# TASK REQUIREMENTS
What is needed is an exact copy of all the records below.

:: DATASET ENTRIES

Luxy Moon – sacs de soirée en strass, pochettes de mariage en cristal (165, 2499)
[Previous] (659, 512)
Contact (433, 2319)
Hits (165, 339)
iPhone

::::

# SOLUTION BELOW
Luxy Moon – sacs de soirée en strass, pochettes de mariage en cristal (165, 2499)
[Previous] (659, 512)
Contact (433, 2319)
Hits (165, 339)
iPhone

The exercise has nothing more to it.